Entries on where items appear
◇ ◇ ◇ ◇ ◇
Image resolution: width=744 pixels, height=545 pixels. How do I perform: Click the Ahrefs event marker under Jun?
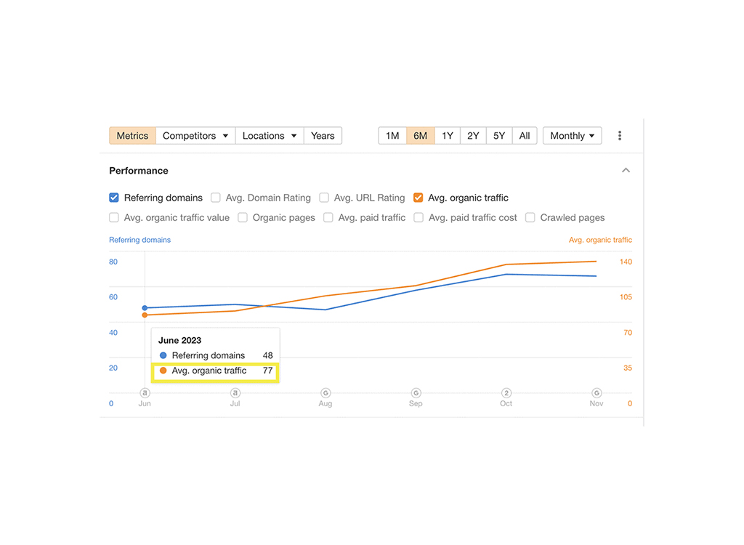click(145, 393)
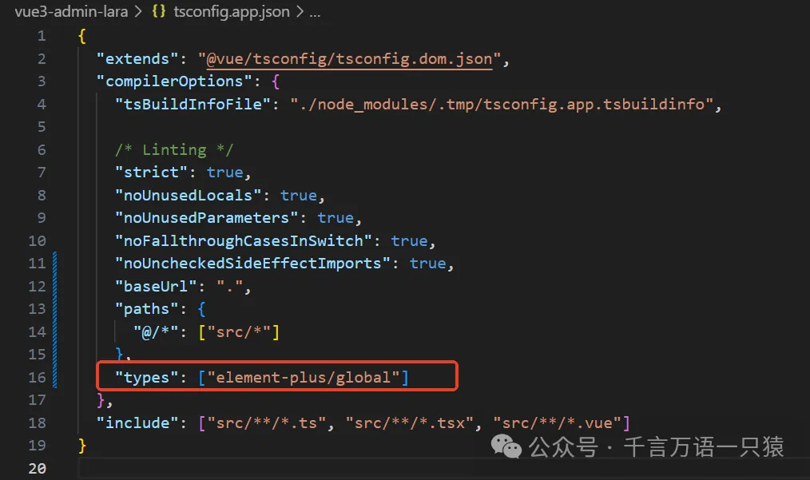This screenshot has width=810, height=480.
Task: Click line number 3 in the gutter
Action: tap(42, 81)
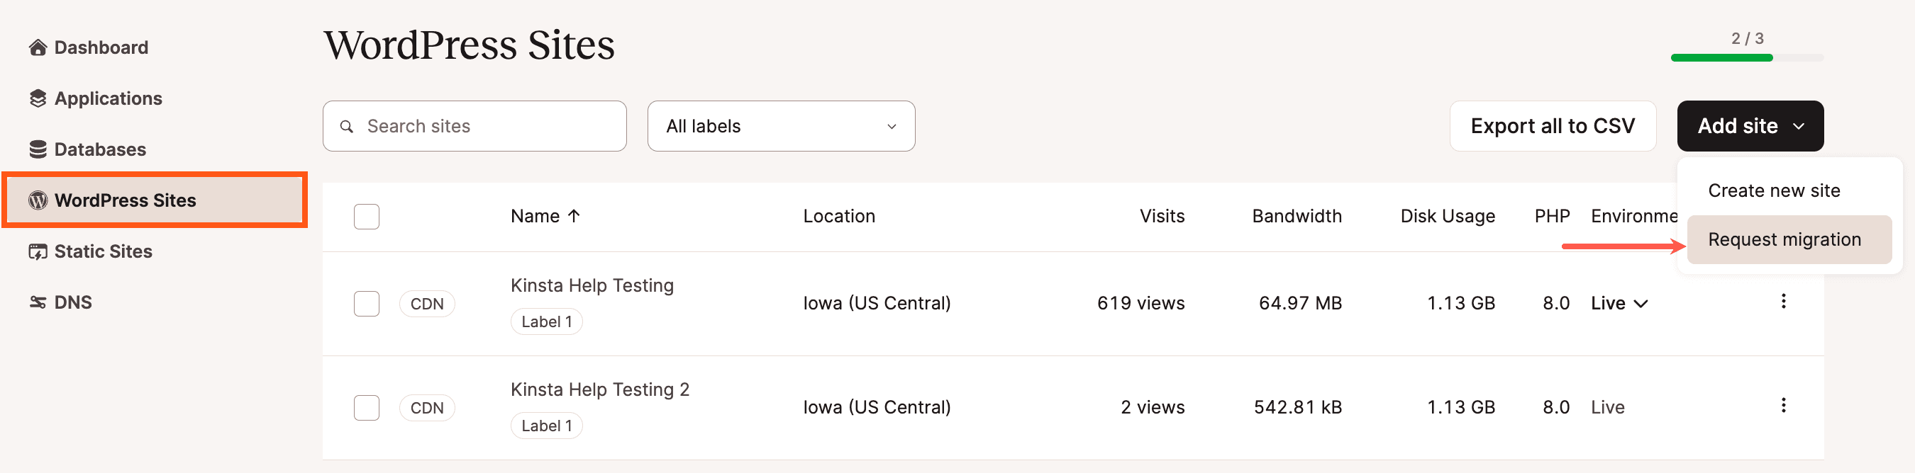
◇ ◇ ◇ ◇ ◇
What the task requires
Can you repeat every line of the entries above word for word, leaving the pictures out?

Response below
Image resolution: width=744 pixels, height=545 pixels. How do I perform: Click the Ahrefs event marker under Jun?
click(145, 393)
This screenshot has width=810, height=480.
Task: Click line number 3 in the gutter
Action: tap(42, 81)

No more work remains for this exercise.